The man at the center of this copyright drama is Vernon W. Hill II, the founder of Commerce Bank, who led and grew the institution from 1973 until it was acquired by TD Bank in 2007 for $8.5 billion. In 2006, Hill decided to write a book about his business philosophy. Commerce Bank supported this endeavor by hiring a collaborator to help him write the manuscript and by entering into an agreement with the Portfolio Division of Penguin Books. In the publishing agreement with Portfolio, Commerce Bank was defined as the “Author”, and represented and warranted that it was the exclusive owner of all rights in the manuscript.
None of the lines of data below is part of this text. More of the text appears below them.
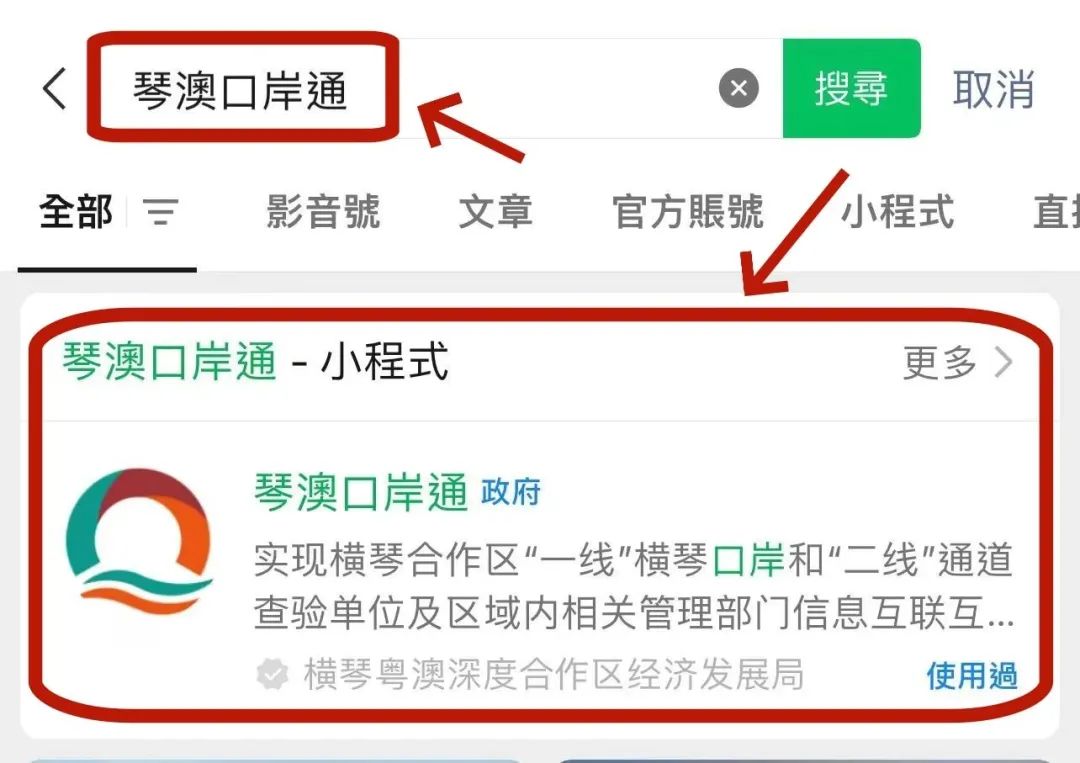Viewport: 1080px width, 763px height.
Task: Clear the search text with X icon
Action: [738, 88]
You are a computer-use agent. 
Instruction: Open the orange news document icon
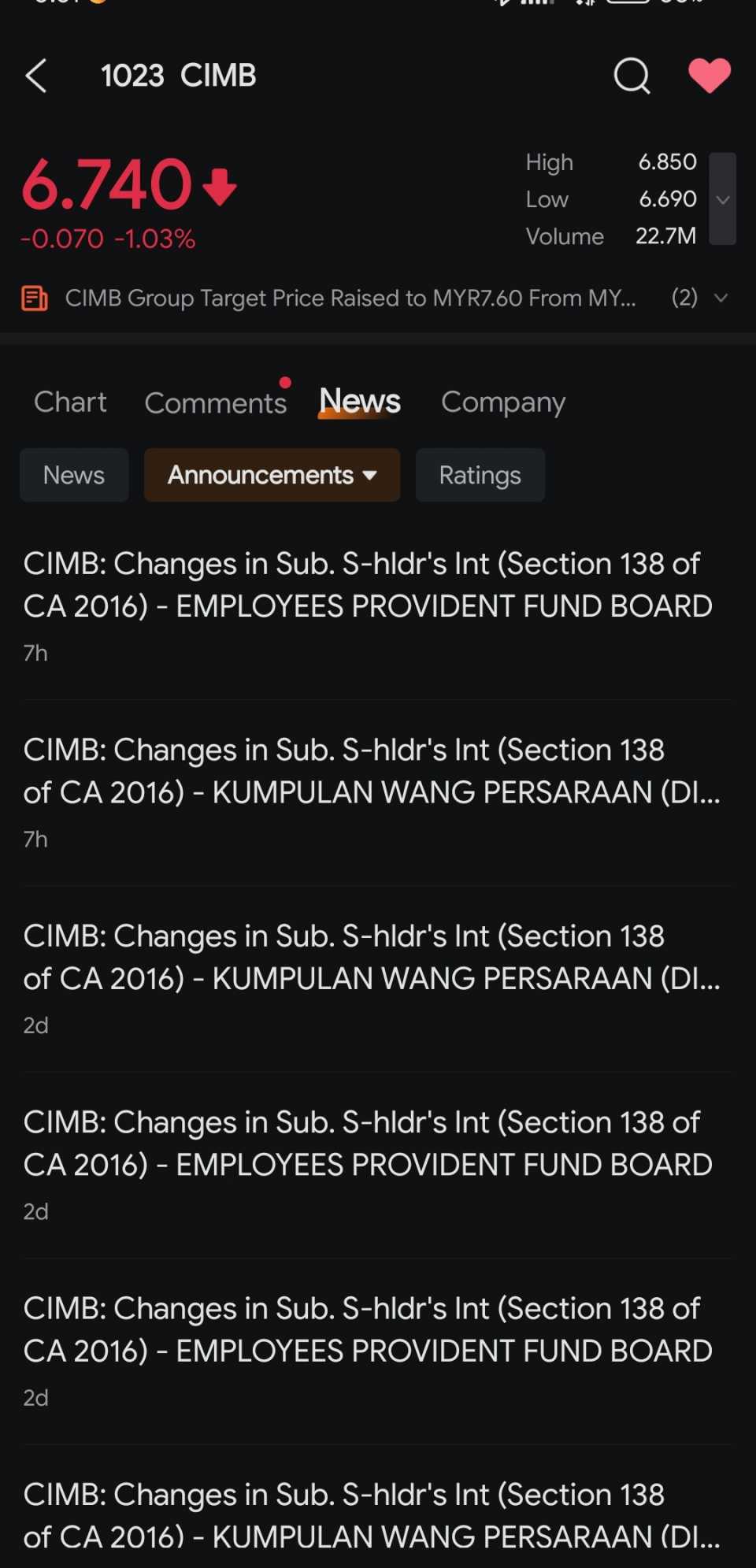click(34, 298)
Hill signed an accompanying letter agreement in which he agreed that “the Author [i.e., Commerce Bank] will fulfill all obligations of the Agreement.” Hill also guaranteed that the “Work is a work made for hire within the meaning of the United States Copyright Law and that the Author is the owner of Copyright in the Work and has full power and authority to enter into the Agreement.”
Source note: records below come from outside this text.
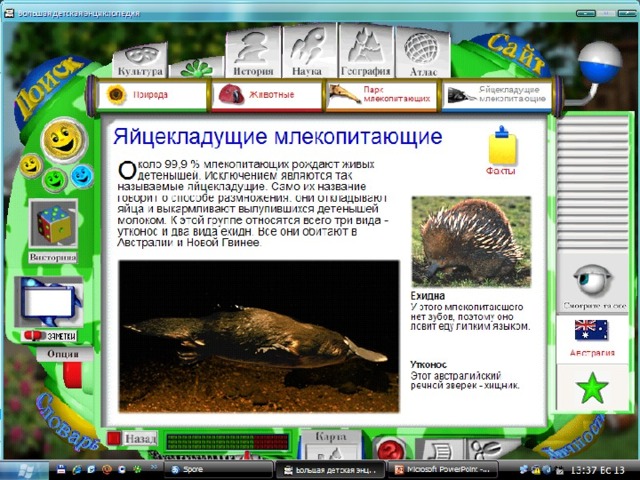
Task: Open the Атлас globe tab
Action: point(423,53)
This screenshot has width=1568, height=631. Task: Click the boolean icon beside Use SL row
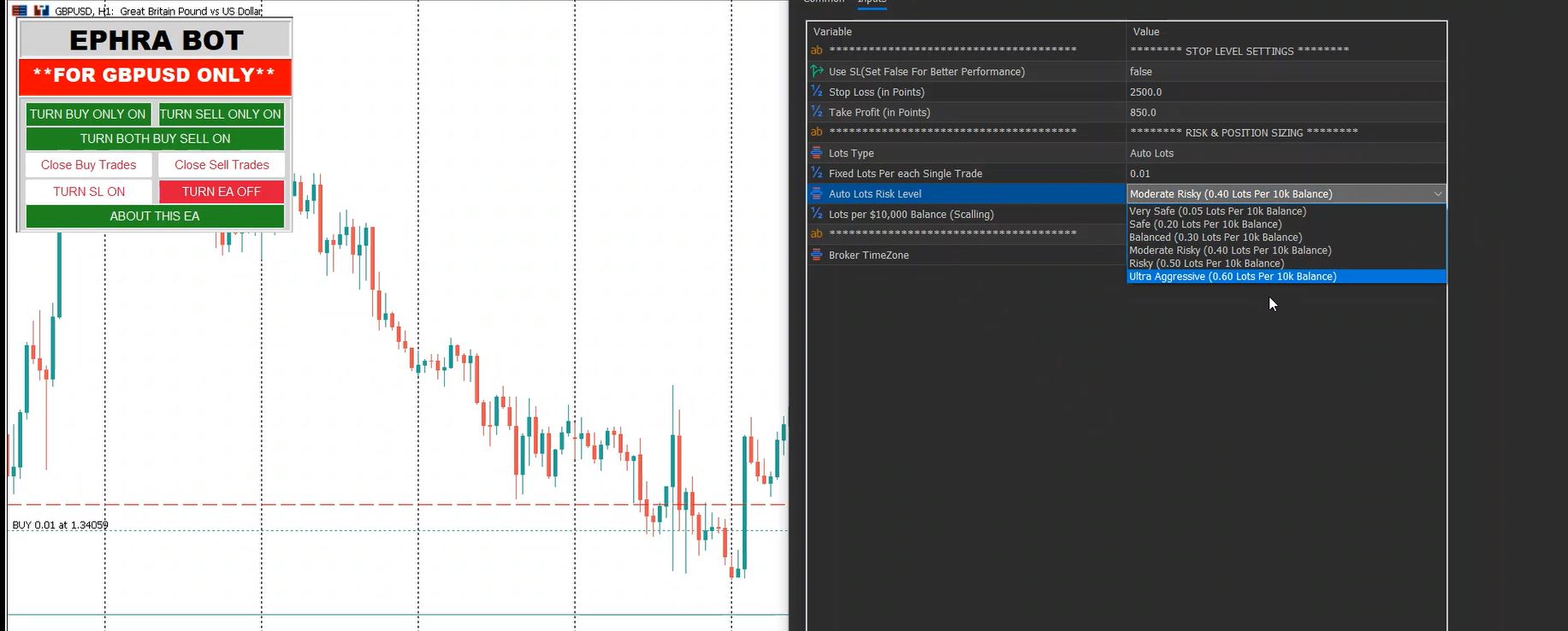(x=817, y=72)
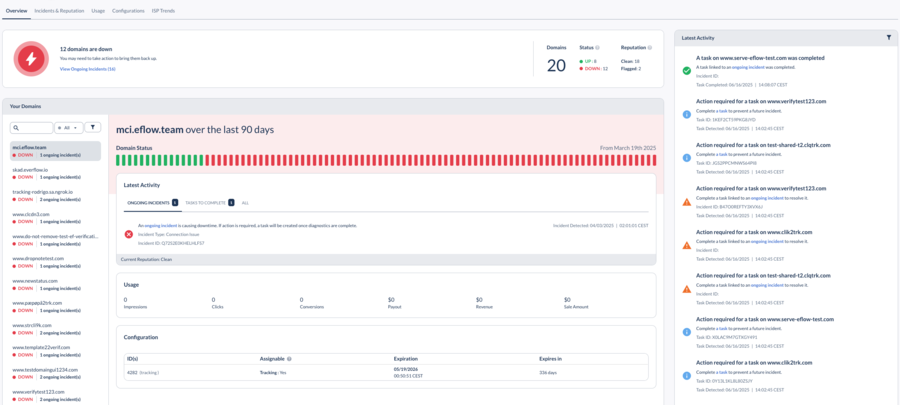Open the ISP Trends tab

pyautogui.click(x=163, y=10)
Hill’s manuscript was finished in 2007, but then the relationship between Hill and Commerce Bank “soured” and TD Bank acquired Commerce Bank shortly after. The manuscript was never published, and by 2008, Commerce Bank terminated its publishing agreement with Portfolio. Several years later, Hill decided to co-author another book about the founding of a bank in the UK, which was published in November 2012. TD Bank learned about this new book published by Hill, “suddenly registered” its copyright in the 2007 unpublished manuscript and sued Hill for copyright infringement. Interestingly, TD Bank admitted during the litigation that “at most 16%” of the 2012 book infringed the 2007 unpublished manuscript and that it had no intention of ever publishing the 2007 manuscript.
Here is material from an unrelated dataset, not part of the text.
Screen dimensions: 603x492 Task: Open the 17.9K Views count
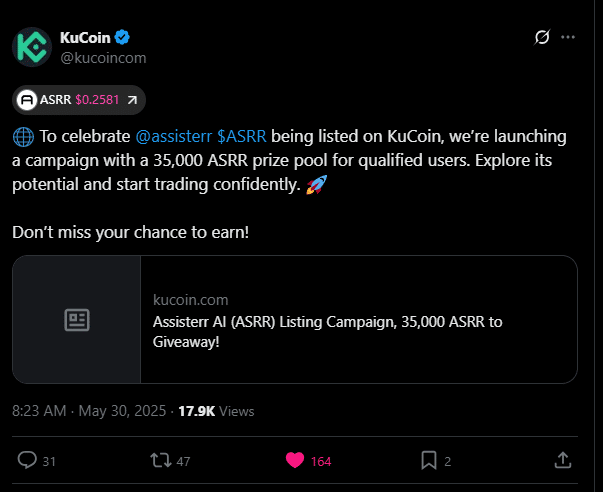[x=216, y=411]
On a motion for summary judgment, the district court concluded that because the letter agreement “deem[ed] the work to be a work for hire,” it was a work for hire, vesting the copyright in the 2007 manuscript in Commerce Bank as Hill’s employer. Although the district court initially declined to issue an injunction, it did so a year later after Hill continued to promote the 2012 book and TD Bank presented evidence of irreparable harm. Hill then appealed.
Work for Hire – Back to the Basics
On appeal, the Third Circuit overturned the district court’s holding that the 2007 unpublished manuscript was a work for hire.
Revisiting the basics of what constitutes a work for hire, which often get overlooked or conflated with an assignment or transfer, the appellate court laid out the work for hire provisions of the Copyright Act (summarized here). These say that a work can be considered a work for hire in only one of two ways. The first is where a work is created by an employee within the scope of employment. The second is where a work is specially ordered or commissioned, but only if it falls within nine specifically enumerated categories of works (including a contribution to a collective work or part of a movie). As the court put it, these are “two mutually exclusive means”, with “the first for employees, and the second for independent contractors.”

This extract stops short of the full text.